§ **Metin**
_ _ _

Zeytin Ağacının Gözünden Dünya

Zeytin Ağacı Olarak: Gerçekten Ölmez Ağaç mıyım?

Ne İşin Var Oralarda Ekibi  Güncellendi:  ♥ 29 Haziran 2025 ♥

Ben bir zeytin ağacıyım. Köklerim bin yılı aşkın zamandır bu topraklarda derinlere uzanıyor, dallarım ise mevsimlerin döngüsünde sessizce varlığını sürdürüyor.

İnsanlar gelip geçerken ben burada kaldım; savaşları, barışları, sevinçleri ve acıları sessizce izledim. Doğanın döngüsü içinde sabırla büyüdüm, çevremdeki dünyayı anlamaya çalıştım. Bugün ise size binlerce yılın hikayesini anlatmak için konuşuyorum. Çünkü benim sessizliğim, insanlığın geleceğine dair en büyük uyarıdır. Eğer beni dinlerseniz, doğanın kaybolan sesini yeniden duyabilir ve kaybettiğimiz dengeyi tekrar kurabiliriz.

Geniş bir alana yayılmış zeytin ağaçları, doğal gün ışığında yeşil ve gümüş tonlarıyla parlıyor

Ben Hep Güçlü Kalmaya Çalıştım

Güçlü kalmak, her zaman dimdik durmak değildir. Bazen rüzgârda eğilmeyi, bazen köklerinle yere tutunmayı, bazen de sessizce yeniden başlamayı bilmektir.

Antik çağlara dayanan zeytin ağacı, Yunan mitolojisinde tanrılarla ilişkilendirilen kutsal bir simge

Ben bunu öğrendim. Kuraklık geldiğinde, yapraklarım döküldü ama köklerim daha derine indi. Savaşlar patladığında, dallarım kırıldı ama her baharda yeniden filizlendim.
İnsanlar beni söktüğünde, toprağın altında kalan bir parçamdan yeniden doğdum.
Binlerce yıl güçlü kalmak için mücadele ettim. Çünkü yaşamak sadece var olmak değil, yeniden var olabilmektir.

_ _ _

§ **Hedefler**
1. Zeytin ağacı metnindeki "Çünkü yaşamak sadece var olmak değil, yeniden var olabilmektir." cümlesini İngilizceye nasıl çevirirsiniz?
2. Kayıtlarda "How do I perform: Expand the .vscode folder?" ifadesinin geçtiği satırdan "will [x=212, y=414]." ifadesinin geçtiği satıra kadar her şeyi, "Image resolution" yerine "Screen resolution" koyup geri kalanına dokunmadan yeniden yazar mısınız?
Metin ile kayıtlar arasında hiçbir bağlantı yoktur.

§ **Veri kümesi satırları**
_ _ _

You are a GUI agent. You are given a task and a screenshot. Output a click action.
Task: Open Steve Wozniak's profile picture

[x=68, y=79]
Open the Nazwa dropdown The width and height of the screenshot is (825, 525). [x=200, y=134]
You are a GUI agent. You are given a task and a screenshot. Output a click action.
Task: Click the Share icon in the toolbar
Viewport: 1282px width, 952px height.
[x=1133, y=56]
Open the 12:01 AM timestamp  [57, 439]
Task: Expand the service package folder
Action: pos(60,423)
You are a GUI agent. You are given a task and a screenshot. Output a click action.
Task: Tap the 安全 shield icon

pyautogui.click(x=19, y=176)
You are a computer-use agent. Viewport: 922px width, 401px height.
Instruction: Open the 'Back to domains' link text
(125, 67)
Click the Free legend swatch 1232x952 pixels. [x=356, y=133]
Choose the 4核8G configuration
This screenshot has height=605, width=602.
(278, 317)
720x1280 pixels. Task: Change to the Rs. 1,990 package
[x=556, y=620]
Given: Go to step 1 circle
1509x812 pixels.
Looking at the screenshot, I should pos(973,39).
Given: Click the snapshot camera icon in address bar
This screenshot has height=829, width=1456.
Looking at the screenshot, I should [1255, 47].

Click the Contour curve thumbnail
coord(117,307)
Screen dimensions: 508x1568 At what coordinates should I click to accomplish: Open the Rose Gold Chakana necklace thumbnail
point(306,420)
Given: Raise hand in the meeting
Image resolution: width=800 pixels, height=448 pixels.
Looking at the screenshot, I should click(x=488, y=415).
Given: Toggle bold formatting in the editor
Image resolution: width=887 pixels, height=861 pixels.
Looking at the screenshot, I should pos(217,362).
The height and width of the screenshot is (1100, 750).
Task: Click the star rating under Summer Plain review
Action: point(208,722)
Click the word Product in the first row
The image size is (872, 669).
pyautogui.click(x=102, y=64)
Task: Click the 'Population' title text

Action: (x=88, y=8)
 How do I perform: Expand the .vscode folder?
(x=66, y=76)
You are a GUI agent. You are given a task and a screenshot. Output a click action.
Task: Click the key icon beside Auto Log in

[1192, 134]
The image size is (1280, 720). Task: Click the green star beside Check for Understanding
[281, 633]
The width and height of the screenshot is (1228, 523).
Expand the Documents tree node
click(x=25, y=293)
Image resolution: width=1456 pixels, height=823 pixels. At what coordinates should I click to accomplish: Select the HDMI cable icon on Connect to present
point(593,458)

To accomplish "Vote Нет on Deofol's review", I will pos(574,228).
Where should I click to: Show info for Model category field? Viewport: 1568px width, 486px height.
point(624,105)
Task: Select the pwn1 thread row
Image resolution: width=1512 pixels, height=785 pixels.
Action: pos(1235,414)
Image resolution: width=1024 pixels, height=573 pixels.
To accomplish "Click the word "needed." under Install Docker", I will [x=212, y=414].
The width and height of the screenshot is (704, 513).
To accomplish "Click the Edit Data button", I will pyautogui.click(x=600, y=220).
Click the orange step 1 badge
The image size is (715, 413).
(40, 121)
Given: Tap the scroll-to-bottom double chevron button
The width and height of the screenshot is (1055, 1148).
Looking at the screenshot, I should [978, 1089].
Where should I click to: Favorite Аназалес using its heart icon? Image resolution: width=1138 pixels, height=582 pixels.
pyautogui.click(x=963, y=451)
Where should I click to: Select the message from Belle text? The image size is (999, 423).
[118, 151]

_ _ _

§ **Çözümlü Cevaplar**
1. Because living is not merely existing, but being able to exist again.

2.
 How do I perform: Expand the .vscode folder?
(x=66, y=76)
You are a GUI agent. You are given a task and a screenshot. Output a click action.
Task: Click the key icon beside Auto Log in

[1192, 134]
The image size is (1280, 720). Task: Click the green star beside Check for Understanding
[281, 633]
The width and height of the screenshot is (1228, 523).
Expand the Documents tree node
click(x=25, y=293)
Screen resolution: width=1456 pixels, height=823 pixels. At what coordinates should I click to accomplish: Select the HDMI cable icon on Connect to present
point(593,458)

To accomplish "Vote Нет on Deofol's review", I will pos(574,228).
Where should I click to: Show info for Model category field? Viewport: 1568px width, 486px height.
point(624,105)
Task: Select the pwn1 thread row
Screen resolution: width=1512 pixels, height=785 pixels.
Action: pos(1235,414)
Screen resolution: width=1024 pixels, height=573 pixels.
To accomplish "Click the word "needed." under Install Docker", I will [x=212, y=414].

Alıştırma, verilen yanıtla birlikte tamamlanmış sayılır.